The present study is the first representative survey in German households. Overall, our study shows a higher proportion of limited perceived health literacy compared to European average [8] which might be explained by different demands and complexity of the health care systems. Our study shows a higher proportion of limited perceived health literacy than other findings from Germany [8, 12, 14]. However, these studies were restricted to the German state of North Rhine-Westphalia, a single region that is not representative for Germany [8, 9], or only used a short version HLS-EU questionnaire to measure health literacy which comprises only a selection of items of the full version [12, 14]. Other studies were restricted to people with statutory health insurance [13], or older populations [12] only.

A strength of this study is the use of the full version of the HLS-EU-Q-47 questionnaire and its performance by computer-assisted personal interviews, which might explain lower health literacy results compared to other studies using pen and paper survey methods [8]. The face-to-face interview situation used in the present study even enabled persons with inadequate reading abilities to take part. Furthermore, the HLS-EU-Q-47 instrument is a subjective self-report measurement tool reflecting perceived health literacy and designed to assess widespread competencies in dealing with health information. Thus, the results do not reflect functional health literacy. However, considering this important concept a measure of functional health literacy was included in the analyses. However, there are also certain limitations associated with the present study. The necessary dichotomization of health literacy certainly leads to loss of precision in calculations.
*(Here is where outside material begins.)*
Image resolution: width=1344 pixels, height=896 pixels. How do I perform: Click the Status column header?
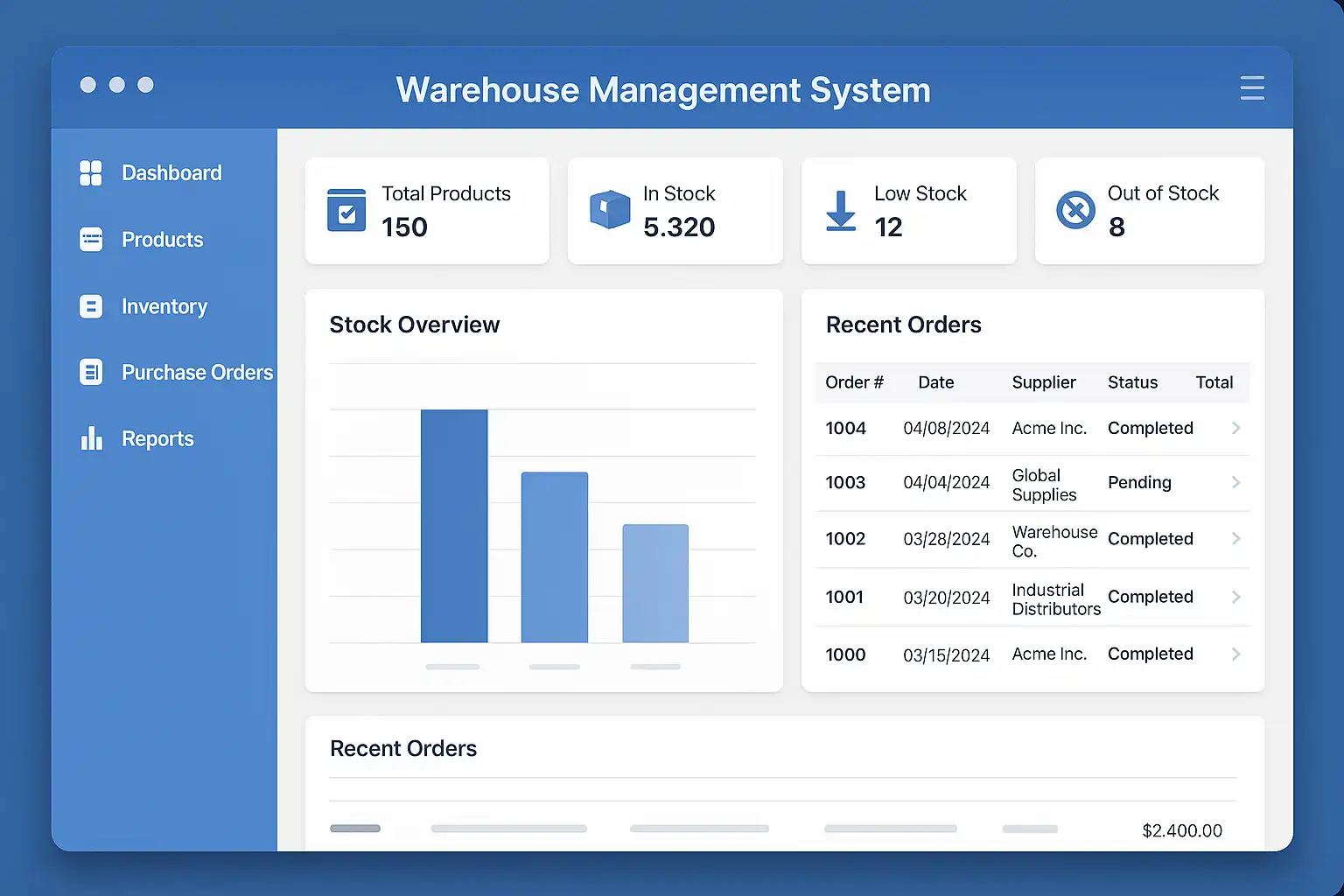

The numbers in the subsamples among the different age groups (e.g. persons with migrant background) are small and our results do not allow drawing definite conclusions. However, this study gives interesting insights into subgroups and topic relevant for further investigation. The number of doctor visits and social status in our study are self-reported and therefore might be imprecise and underlie social desirability. However, perceived measures are important as they represent the user perspective on a topic. Due to the cross-sectional design, it is not possible to determine whether health literacy decreases with age or whether cohort effects such as the use of different information resources affect the health literacy level in different age groups.

Conclusions

Our results suggest that there is a need to further investigate perceived health literacy in all phases of the life-course. In these age-specific studies, special attention needs to be devoted to subgroups such as people with low social status, limited functional health literacy and/or a high number of doctor visits.
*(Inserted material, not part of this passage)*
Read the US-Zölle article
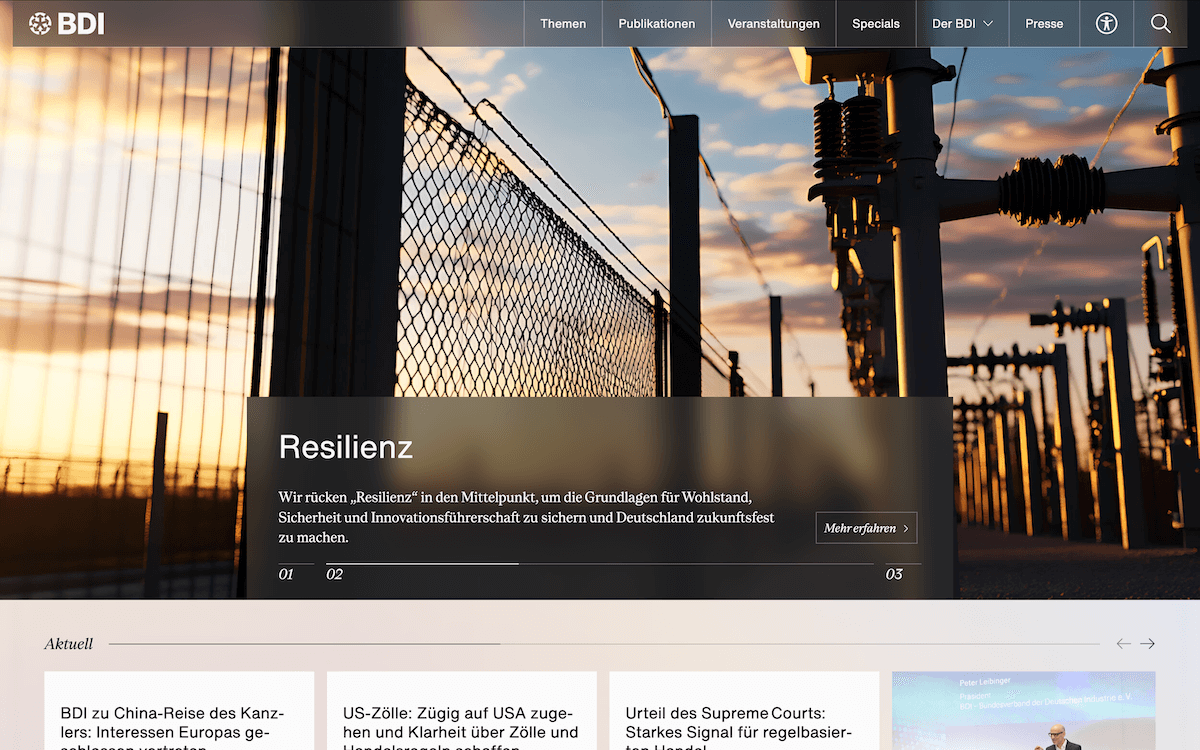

Further research is also needed taking into account the association of different information habits and resources as well as psychological concepts as health literacy was measured as a self-assessed measure. The relation of doctor visits and perceived health literacy should be further assessed considering objective measurements of the frequency of doctor visits and including different types of contacts to the health care system. There is also need for further investigation of factors relevant among persons with migrant background such as duration of stay, language proficiency and information culture. Our findings suggest that it is important to take into account age-specific differences in health literacy in future research. Instruments to measure perceived health literacy should be evaluated among different age groups and adapted accordingly.